Identity Theft and Charity Begin at Home

In times of natural disaster many people desire to help, to make a difference. How can you be generous and safe on line? Find out about an organization that can help you.


In times of crisis, citizens can become more generous than ever. Following the devastating terrorist attacks of 9/11 and the destruction of Hurricane Katrina, people made charitable donations in record numbers. Now our country is cleaning up and rebuilding after Hurricane Ike. As a resident of Houston, I know too well the destruction and the need and also the caring and generous giving of others. While helping and giving to victims of disaster is so important, it is also important that well-meaning contributors not become victims themselves of identity theft. There are many trustworthy, well-organized charities in need of your financial assistance and unfortunately there are many thieving, scamming individuals who want to take advantage of your good intentions and help themselves to your generous contributions.
Instead of becoming fearful of giving, it is important to educate yourself on safe giving to protect yourself from identity theft and to make sure your money goes to the people who really need it.
Lessons learned from Katrina
Most of us would agree that there were many lessons to be learned from Hurricane Katrina. One relates to on-line scams. Before Hurricane Katrina even hit the coast, criminals were setting up websites that included the keyword Katrina along with key words like help and relief in an effort to collect money and personal information. In the weeks following, the FBI reported that it had identified over 4,000 bogus websites that were attempting to take advantage of the goodwill of generous people.
Tips for Dealing with Charities On-line Safely
*Unless you’ve signed up to receive a newsletters from charities, be skeptical of e-mail solicitations. As a general rule, reputable charities do not solicit donations through e-mails. Many scammers create e-mails that look like they come from a charity name you recognize but links could take you to an unsafe site, unrelated to the reputable charity.
*If you are interested in a charity, start by checking out the actual web address. Most no-profit web addresses end with .org not .com.
*No reputable charity should ask for your social security number or date of birth on line.
*The same goes for solicitations by phone. Say no, or if you are interested, ask for information on the charity to be mailed to you and give no information beyond your mailing address.
*It is convenient, safe and economical for you and for charities for you to give on line to reputable charities at their safe sites.
How Can I Check Out Charities & Give On Line Safely?
CharityNavigator.org rates charities and gives you direct links to reputable charities.
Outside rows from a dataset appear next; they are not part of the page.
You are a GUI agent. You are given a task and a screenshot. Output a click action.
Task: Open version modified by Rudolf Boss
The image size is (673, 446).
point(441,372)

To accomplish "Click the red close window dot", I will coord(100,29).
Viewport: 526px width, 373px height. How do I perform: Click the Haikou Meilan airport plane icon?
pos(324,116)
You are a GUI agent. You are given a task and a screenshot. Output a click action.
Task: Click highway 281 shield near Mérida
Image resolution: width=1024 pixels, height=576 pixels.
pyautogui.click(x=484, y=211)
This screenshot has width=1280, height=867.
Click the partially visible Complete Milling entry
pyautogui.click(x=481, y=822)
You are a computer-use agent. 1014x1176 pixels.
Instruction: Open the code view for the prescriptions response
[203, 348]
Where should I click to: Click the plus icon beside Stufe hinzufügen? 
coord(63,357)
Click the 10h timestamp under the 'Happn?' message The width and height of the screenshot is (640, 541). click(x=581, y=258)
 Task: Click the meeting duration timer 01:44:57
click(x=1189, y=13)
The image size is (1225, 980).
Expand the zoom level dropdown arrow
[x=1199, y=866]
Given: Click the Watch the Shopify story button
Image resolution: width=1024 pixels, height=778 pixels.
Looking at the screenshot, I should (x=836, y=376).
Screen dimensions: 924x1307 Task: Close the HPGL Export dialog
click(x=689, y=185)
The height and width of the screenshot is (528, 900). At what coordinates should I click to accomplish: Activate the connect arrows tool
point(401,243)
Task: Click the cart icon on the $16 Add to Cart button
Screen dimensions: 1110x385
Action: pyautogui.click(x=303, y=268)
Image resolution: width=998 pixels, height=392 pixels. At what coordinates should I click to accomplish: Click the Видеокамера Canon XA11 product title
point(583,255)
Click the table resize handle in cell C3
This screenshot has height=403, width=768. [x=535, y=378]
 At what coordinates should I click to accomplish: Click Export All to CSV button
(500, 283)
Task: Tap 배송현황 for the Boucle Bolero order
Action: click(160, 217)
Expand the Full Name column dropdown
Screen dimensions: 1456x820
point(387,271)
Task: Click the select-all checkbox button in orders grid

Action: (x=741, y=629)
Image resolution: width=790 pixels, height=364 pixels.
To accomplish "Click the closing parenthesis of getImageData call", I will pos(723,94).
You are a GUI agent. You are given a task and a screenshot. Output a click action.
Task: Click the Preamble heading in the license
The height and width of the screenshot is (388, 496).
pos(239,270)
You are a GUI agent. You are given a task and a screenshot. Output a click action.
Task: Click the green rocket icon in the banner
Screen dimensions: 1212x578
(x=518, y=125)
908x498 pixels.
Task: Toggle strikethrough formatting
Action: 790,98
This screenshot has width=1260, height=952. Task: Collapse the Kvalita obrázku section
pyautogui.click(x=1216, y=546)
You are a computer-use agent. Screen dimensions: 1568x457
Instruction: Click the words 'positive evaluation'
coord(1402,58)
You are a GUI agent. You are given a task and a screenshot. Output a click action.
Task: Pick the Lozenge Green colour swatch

At CharityNavigator.org you research charities by name, rating (they have a zero to four star rating system) or by city or state.
CharityNavigator.com has many articles on smart giving that are helpful, especially in times of giving following a crisis. They remind us that new, even well-meaning charities are often not equipped to be most effective during times of crisis. They suggest at a minimum to require proof of a 501 C for any new charity and recommend giving to organizations with a strong track record for responding to disasters like the Red Cross that has a four star rating.
You want to help and there are so many people, including the victims of Hurricane Ike, that need your help. Just make sure that as you reach out to help victims, you aren’t reeled in by a scam that puts you at risk for identity theft.

 

One Response to “Identity Theft and Charity Begin at Home”

  1. Doug Woodall Says:

    These scammers are really getting good at fooling the casual user into giving up their money.
    Some even manage to get their ID.
    Great post, the info is greatly appreciated.